1.これまでの道路政策に関して、特にどのような改善点があるとお考えですか。

@新規道路の計画・建設ありきでスタートしている感じがする。これまで整備してきた既存道路の価値を再評価し、価値の高い道路の重点整備や他道路との連携活用等も政策として検討すべきである。
・維持管理や防災、交通事故対策においてもハード対策が主で、緊急時対策を効果的に行うための教育、訓練、モニタリングシステム整備等のソフトな対策に対する予算取りの仕組みができていない。
・公共性の面で仕方ないが、民間の事業計画に比べて遅れている。根本的に構造改革すべき。
・実態に即したきめ細かな計画をソフト重視で予算を確保して進行することが基本的に必要。

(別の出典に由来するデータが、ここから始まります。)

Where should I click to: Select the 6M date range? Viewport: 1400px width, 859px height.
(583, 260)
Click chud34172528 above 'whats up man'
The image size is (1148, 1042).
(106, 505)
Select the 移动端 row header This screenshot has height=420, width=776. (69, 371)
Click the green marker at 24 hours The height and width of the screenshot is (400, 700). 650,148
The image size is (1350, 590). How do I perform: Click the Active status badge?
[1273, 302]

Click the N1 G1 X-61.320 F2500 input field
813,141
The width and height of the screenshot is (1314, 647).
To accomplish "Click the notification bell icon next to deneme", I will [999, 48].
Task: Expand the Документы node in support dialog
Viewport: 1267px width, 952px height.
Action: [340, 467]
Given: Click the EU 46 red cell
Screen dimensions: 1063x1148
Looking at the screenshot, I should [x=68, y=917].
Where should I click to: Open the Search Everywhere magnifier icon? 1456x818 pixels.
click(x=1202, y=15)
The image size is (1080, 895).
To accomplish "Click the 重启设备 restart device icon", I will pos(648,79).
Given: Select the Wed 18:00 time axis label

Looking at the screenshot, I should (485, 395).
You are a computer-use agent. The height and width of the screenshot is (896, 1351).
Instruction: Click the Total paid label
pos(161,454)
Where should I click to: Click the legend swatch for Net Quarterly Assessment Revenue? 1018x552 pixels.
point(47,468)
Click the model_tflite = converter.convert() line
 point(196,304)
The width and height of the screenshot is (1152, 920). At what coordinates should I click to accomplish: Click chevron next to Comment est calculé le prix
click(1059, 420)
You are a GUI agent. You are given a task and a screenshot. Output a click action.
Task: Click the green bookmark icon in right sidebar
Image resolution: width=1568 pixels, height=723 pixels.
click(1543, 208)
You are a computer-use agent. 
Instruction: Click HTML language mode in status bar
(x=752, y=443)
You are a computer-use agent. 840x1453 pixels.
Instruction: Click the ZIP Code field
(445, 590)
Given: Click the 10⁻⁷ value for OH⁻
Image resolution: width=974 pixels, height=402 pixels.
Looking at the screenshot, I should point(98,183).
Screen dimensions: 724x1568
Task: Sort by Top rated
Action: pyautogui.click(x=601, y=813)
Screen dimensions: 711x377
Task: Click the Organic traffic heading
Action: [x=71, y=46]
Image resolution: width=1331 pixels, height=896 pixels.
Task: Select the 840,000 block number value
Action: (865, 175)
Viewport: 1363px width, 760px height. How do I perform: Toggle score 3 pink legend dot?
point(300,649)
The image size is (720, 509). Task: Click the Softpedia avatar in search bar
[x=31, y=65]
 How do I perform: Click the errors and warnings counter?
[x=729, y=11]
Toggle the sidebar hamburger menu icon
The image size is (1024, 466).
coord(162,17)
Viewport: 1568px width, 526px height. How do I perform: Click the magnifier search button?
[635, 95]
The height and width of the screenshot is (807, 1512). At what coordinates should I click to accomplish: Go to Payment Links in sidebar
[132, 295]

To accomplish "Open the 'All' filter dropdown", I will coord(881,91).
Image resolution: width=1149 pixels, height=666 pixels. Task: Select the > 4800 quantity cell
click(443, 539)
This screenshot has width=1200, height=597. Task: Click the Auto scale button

A道路整備の目的・目標に関する具体策・説明がなされていない。国としての国際競争力向上を図るための道路整備、例えば国際空港の利用率向上のためアクセス道路の高速道路化、あるいは地域活性化を図るための道路整備、例えばバス優先路線の整備等、具体的な目標を掲げた政策が必要である。
・一般の人に対して、民間のようにわかりやすい表現や内容で示す必要がある。
・何をすればコスト縮減になるのかなど、具体的に説明が必要。

B道路の整備計画に際しては、長期的な国の人口動向、経済政策、都市政策、交通政策、高齢化対策、また地域ごとの諸政策との短期、中長期的な整合・融合を図った道路政策が求められる。

Cこれまでの道路政策では、国として必要な道路、地域として欲しい道路、生活に便利なニーズ重視の道路の計画・建設を実施してきたが、今後は、整備された道路によって国、地域、住民のQOL(生活の質)の向上が図られたかが問われる。すなわち、QOL重視の道路政策を打ち出していくべきであると考える。サービス業界、製品開発業界においては、既にこのQOLを基準としたQOLマーケッティングの考え方でビジネスモデルが提案されている。
 また、サービス工学という新しい工学分野も創設されている。道路政策におけるQOLに基づくサービス設計の在り方、ビジネスモデルの構築が必要であると考える。
・サービスを提供した結果、受け手側がどう変化したかについて、公共サービス工学の観点から道路政策を考えるべき。ビジネスモデルを作るべき。

2.今後、道路政策においては、無駄を排除するなど効率化を徹底する必要があるとおもいますが、特にどのような点を重視すべきだとお考えですか。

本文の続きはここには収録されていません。